Sayed Hamid Mohibi, Hamidullah Mohebi, Hameedullah Mohebbi (20121105)
Abdul Hamid Muhibi the Chief of Audit for Kabul Bank had reported a list of people who had taken unauthorized loans from the Kabul Bank. The list is as follows:
Sher Khan Farnood: USD 279 million
Zahid Walid Company (under the Supervision of Haseen Fahim, brother of the First Vice President of the Government): USD 4.4 million
Mahmood Karzai, Tahir Zahid and Ghulam Daud: USD 16 million each
Shukrullah Shakir: USD 2.1 million
Haji Khalil: USD 29 million
Khalilullah Ferozi: USD 5.7 million
Gas Group Company: USD 121 million
Hayatullah: USd 1.7 million
Pamir Airways: USD 98 million
Gulbahar Adibi: USD 30 million
A presidential decree in April 2012 granted immunity from prosecution to any of those implicated who returned funds within two months.
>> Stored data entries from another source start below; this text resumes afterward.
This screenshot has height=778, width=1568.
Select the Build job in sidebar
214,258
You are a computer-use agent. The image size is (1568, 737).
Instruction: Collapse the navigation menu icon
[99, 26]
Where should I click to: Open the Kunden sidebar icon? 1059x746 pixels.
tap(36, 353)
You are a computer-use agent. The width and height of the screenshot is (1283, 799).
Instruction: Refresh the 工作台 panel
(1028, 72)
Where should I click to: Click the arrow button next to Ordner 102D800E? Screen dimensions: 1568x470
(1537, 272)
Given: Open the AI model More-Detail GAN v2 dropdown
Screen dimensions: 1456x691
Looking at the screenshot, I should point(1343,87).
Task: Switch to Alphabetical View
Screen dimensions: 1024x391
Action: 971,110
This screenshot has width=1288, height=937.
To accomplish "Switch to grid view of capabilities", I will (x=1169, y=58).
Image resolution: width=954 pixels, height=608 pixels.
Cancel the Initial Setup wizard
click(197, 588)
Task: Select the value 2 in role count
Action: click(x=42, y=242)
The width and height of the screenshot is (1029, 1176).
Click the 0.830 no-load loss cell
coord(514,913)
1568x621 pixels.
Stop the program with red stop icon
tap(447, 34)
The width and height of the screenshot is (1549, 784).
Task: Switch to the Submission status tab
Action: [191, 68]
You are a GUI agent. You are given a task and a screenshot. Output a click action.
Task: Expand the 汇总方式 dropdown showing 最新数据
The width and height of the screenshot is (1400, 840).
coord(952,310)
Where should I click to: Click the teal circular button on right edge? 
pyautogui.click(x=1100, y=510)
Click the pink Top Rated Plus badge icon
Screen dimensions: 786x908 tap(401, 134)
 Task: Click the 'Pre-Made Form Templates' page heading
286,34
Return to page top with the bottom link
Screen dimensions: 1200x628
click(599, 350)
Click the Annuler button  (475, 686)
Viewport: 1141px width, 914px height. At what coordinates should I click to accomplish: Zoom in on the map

The two who responded were Mahmoud Karzai, the president's brother, who has paid back $22 million and Haji Hasseen, the vice-president's sibling, who returned $18 million, according to Shams. Both have denied any wrongdoing.
Only two of those charged with fraud are in detention. They are bank's founder Sherkhan Farnoon, and its former chief executive, Khalil Fruzi, who Afghan officials believe were the masterminds behind the scandal.
According to a Presidential Office report, up to $138m in cash and costing up to $185 million properties had been returned so far, the statement said adding over $218 million had been confessed by the debtors as well as $529 million are still remained disputed.(20121031). Kabul Bank’s Receivership Department said they are faced with problems in selling Kabul Bank properties both inside and outside of Afghanistan. The Bank currently holds 11 properties worth more than USD 32mn in Dubai. Three of the eleven properties in Dubai are being sold: one worth USD 6.1mn, another for USD 8.4mn and a house worth 2.9mn. Another eight properties of Kabul Bank’s shareholders will be put to auction with help of Dubai’s governmental institutions.(20121103)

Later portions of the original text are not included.